Congress appropriated $5,000 for this light in early 1833,
which was built by John Donahoo and completed in July 1833. He followed
essentially the same plan as he had used for the Concord Point Lighthouse. The
light originally used eleven wicks and reflectors, but in 1855 a fourth-order
Fresnel lens with a single lamp was substituted, with the lantern upgraded in
1867 to fit the news lens better. The lighting arrangements were upgraded
several times over the years, with electrification coming in 1942. Its
automation in 1947 brought the retirement of Fannie Salter, the last woman
lighthouse keeper in the United States.
Along with the tower, Donahoo built a keeper's house.
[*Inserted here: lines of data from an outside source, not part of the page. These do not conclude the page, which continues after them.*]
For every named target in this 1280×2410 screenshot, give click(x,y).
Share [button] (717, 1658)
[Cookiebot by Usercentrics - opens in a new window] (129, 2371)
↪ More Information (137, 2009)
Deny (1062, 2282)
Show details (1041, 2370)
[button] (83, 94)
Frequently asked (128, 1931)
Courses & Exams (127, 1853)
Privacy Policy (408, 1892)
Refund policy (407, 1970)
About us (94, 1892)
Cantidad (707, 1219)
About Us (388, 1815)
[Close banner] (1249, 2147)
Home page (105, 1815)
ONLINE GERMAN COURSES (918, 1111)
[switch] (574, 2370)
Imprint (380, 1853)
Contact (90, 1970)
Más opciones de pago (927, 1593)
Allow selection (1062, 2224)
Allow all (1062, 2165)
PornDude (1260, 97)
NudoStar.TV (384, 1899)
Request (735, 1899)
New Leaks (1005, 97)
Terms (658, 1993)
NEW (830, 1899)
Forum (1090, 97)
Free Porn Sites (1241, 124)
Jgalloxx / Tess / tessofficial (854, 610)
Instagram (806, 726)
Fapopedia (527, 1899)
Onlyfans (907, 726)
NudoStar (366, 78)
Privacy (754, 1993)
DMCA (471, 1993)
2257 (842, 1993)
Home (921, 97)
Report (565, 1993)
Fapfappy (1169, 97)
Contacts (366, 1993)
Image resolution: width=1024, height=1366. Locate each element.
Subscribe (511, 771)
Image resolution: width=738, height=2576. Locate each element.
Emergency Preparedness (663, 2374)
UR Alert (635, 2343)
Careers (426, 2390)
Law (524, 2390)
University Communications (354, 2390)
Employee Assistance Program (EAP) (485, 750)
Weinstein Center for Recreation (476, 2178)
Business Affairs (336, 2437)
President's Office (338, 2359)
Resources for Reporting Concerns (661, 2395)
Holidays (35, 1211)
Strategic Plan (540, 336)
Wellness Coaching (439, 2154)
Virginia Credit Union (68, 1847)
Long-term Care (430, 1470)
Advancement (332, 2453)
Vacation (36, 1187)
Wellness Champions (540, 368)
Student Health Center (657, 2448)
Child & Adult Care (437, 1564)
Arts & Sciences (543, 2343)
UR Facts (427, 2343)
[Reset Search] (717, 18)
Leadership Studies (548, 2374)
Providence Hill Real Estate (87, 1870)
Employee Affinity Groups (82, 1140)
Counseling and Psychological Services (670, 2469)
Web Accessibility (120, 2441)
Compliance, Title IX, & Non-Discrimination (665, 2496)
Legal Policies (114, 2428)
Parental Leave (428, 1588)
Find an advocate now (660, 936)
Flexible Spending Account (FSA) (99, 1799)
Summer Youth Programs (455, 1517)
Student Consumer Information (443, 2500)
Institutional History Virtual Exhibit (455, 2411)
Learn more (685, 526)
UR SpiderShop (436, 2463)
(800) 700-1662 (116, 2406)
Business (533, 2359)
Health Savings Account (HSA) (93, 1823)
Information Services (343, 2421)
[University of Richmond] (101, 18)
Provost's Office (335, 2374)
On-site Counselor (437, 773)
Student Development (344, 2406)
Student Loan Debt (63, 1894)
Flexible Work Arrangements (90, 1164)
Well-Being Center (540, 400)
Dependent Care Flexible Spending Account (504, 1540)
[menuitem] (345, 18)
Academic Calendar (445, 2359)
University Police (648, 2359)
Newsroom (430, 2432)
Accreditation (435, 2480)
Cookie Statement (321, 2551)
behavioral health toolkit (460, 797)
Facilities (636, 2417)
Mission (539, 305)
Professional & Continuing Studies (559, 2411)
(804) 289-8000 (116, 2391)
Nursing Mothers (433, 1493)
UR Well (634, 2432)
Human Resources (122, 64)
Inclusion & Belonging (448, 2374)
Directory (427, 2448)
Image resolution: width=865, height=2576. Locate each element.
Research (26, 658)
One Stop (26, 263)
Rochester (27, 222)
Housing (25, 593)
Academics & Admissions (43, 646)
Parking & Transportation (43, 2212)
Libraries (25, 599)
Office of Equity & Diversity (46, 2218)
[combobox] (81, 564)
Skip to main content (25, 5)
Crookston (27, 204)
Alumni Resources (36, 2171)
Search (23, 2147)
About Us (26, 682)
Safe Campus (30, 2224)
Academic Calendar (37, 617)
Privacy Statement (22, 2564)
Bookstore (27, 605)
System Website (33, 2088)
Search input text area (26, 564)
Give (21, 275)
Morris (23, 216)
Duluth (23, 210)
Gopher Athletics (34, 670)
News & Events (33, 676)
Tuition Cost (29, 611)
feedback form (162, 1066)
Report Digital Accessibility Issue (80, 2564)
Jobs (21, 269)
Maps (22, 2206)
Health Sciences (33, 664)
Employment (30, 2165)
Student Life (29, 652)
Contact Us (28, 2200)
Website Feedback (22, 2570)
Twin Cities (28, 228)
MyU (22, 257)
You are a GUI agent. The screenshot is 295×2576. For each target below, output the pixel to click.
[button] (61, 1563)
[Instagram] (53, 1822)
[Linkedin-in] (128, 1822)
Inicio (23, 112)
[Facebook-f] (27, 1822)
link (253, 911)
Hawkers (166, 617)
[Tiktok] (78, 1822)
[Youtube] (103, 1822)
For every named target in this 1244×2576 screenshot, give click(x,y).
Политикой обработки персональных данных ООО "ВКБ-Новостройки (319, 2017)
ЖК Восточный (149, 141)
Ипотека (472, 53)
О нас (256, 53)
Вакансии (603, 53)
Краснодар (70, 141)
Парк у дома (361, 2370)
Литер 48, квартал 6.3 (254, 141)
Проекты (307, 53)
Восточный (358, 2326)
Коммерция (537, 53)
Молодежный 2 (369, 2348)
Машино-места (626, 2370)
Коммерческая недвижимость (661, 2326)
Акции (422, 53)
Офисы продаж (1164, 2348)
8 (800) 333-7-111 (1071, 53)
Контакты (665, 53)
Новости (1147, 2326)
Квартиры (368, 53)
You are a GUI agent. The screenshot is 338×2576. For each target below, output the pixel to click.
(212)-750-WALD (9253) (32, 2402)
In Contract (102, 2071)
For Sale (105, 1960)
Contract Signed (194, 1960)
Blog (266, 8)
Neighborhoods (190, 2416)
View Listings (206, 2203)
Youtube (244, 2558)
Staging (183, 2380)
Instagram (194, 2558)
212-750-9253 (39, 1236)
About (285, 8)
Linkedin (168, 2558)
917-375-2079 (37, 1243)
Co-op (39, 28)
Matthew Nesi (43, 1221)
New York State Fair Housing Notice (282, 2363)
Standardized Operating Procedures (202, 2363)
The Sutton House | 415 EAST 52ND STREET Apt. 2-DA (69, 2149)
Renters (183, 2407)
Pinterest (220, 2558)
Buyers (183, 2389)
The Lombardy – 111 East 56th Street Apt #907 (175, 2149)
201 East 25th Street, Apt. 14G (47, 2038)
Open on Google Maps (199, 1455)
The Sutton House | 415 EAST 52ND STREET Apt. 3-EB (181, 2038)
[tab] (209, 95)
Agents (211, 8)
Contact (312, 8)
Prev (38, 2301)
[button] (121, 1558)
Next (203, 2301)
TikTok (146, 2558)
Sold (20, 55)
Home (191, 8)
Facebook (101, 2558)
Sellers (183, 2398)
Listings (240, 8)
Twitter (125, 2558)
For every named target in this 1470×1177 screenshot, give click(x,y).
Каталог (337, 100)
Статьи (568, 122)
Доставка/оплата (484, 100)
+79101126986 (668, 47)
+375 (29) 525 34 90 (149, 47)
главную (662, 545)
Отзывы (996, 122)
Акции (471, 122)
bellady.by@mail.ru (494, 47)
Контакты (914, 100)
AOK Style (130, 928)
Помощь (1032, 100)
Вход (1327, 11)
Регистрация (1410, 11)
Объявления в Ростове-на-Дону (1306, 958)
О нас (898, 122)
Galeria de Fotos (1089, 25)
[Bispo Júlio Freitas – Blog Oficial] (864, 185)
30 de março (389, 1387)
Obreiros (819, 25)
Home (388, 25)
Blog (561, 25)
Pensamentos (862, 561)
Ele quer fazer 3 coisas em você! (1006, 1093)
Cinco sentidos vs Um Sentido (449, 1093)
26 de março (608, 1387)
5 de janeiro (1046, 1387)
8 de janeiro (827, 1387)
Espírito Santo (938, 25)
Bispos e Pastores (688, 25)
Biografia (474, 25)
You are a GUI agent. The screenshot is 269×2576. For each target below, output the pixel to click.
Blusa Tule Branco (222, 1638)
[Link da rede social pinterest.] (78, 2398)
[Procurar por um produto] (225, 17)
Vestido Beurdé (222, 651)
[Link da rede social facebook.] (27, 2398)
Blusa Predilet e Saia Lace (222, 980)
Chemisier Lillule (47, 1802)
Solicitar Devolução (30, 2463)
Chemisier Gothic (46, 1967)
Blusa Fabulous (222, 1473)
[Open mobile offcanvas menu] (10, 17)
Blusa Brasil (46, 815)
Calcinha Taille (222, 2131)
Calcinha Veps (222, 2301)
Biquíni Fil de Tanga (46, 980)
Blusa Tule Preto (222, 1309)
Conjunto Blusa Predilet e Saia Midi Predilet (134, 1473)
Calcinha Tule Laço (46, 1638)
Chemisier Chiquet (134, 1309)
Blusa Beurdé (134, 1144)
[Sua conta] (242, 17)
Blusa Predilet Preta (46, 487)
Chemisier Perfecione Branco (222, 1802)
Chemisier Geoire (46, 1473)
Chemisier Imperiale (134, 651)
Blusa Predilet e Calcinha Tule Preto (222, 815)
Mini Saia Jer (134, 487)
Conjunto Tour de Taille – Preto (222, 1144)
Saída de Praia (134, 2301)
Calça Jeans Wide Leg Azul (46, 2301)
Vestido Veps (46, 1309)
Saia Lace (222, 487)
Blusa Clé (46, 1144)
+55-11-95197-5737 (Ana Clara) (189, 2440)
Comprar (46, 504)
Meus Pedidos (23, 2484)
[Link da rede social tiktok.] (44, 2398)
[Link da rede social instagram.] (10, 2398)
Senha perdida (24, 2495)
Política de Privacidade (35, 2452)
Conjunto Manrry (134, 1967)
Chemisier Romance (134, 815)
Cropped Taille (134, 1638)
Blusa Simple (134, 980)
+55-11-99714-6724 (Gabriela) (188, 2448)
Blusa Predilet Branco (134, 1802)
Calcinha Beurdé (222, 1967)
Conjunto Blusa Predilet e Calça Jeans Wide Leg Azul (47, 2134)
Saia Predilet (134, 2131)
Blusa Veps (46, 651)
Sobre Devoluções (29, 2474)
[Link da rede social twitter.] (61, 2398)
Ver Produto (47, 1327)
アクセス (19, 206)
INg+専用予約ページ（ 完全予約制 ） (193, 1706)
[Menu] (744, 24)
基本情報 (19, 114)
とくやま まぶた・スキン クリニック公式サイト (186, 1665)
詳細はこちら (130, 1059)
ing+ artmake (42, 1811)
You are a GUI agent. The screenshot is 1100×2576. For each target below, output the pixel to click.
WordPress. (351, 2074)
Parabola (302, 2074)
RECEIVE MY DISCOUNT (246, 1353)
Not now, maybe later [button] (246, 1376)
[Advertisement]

Originally a single story, it was raised to two stories in 1889. The site also
housed an unusual fog bell enclosure, built in 1888. Due to the height of the
bluff, it was decided to put the bell as low to the ground as possible. To
accommodate the weight for the ringing mechanism, a thirty-foot well was dug
and the enclosure placed over them. During World War II a watchtower was placed
atop the bell enclosure. In 1972 the house had greatly decayed and was torn down. In
2000 the light was decommissioned and leased to Turkey Point Light Station
(TPLS) Inc., a non-profit organization which has taken over maintenance of the
structure; the group reactivated the light as a private aid to navigation in
2002.
Saturday, August 19, 2017
LISTON REAR RANGE LIGHTHOUSE-DELAWARE
Liston Rear Range Lighthouse in 1933
Photograph Courtesy of U.S. Coast Guard
Liston Rear Range Lighthouse is Delaware’s tallest lighthouse and also the one farthest from the water, standing three miles inland from the riverside location of its companion front range light. Vessels bound upstream pick up the piercing lights of Liston Range, the longest navigable range in the United States, near Ship John Shoal Lighthouse, which is located roughly seventeen miles from the front light. After following Liston Range from Delaware Bay to the mouth of Delaware River, vessels will alternately encounter red and green range lights as they continue upriver. Due to the length of the channel it covers, Liston Range must exhibit white lights, unlike the colored lights of the other range lights on the river. Liston Rear Range Lighthouse is the only range light on Delaware River to retain its powerful Fresnel lens; all others have been removed in favor of modern optics that are easier to service and maintain.
Liston Rear Range Lighthouse had elsewhere its beginnings. Built by Kellogg Bridge Company of Buffalo, New York, the wrought iron tower originally served as Port Penn Rear Range Lighthouse. The 120-foot tower was first lit on April 2, 1877 and helped guide ships from Ship John Shoal to Dan Baker Buoy until the U.S. Army Corps of Engineers realigned the shipping channel served by Port Penn Range. On October 25, 1904, temporary lights were established on Liston Range to serve the newly created channel, and Port Penn Range was discontinued. Since the expense of relocating the tower from Port Penn Rear Range Station to Liston Rear Range Station was estimated to be one-third the cost of a new tower, the Lighthouse Board contracted John L. Grim of Philadelphia to make the move.The skeleton iron tower at the abandoned Port Penn rear light-station was moved to the present site and re-erected by contract on a new foundation. On May 15, 1906, the light was removed from the temporary lantern post and placed in the lantern of the re-erected tower. A second order range lens with lamps was ordered. The station was electrified sometime in the 1930s, allowing the station to be fully automated and the dwellings to be sold. Only the small parcel of land around the base of the tower was retained by the government. On May 3, 2004, the Delaware River & Bay Lighthouse Foundation signed a thirty-year lease on Liston Rear Range Lighthouse with the Coast Guard and assumed responsibility for the maintenance and preservation of the historic tower.